Segment Start: Source material
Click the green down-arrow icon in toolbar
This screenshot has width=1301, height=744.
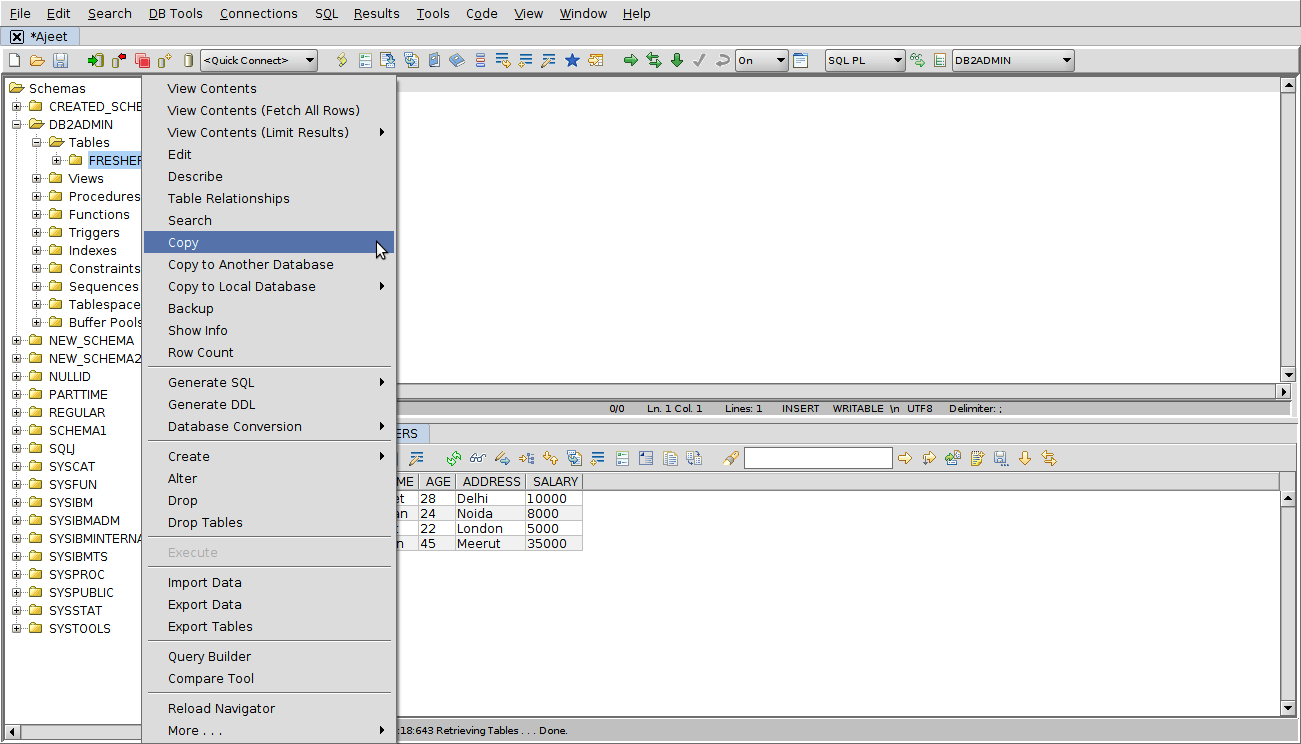coord(677,61)
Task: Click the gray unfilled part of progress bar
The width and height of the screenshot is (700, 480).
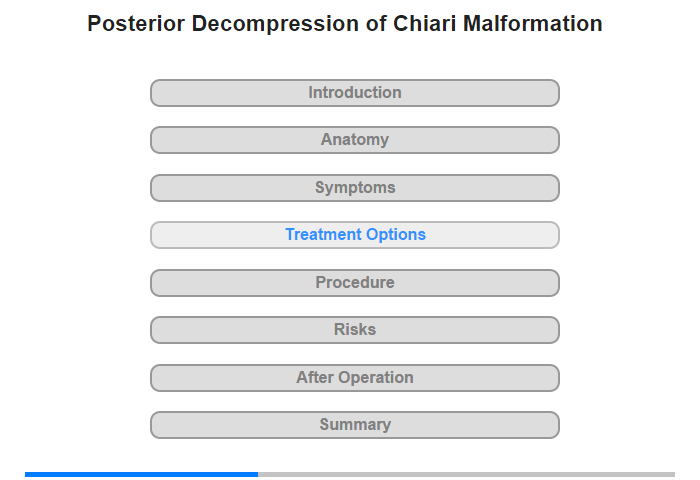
Segment End: Source material
Assignment
Find the lines in the data that include "Click", then copy each of them.

Response to this task
Click the green down-arrow icon in toolbar
Task: Click the gray unfilled part of progress bar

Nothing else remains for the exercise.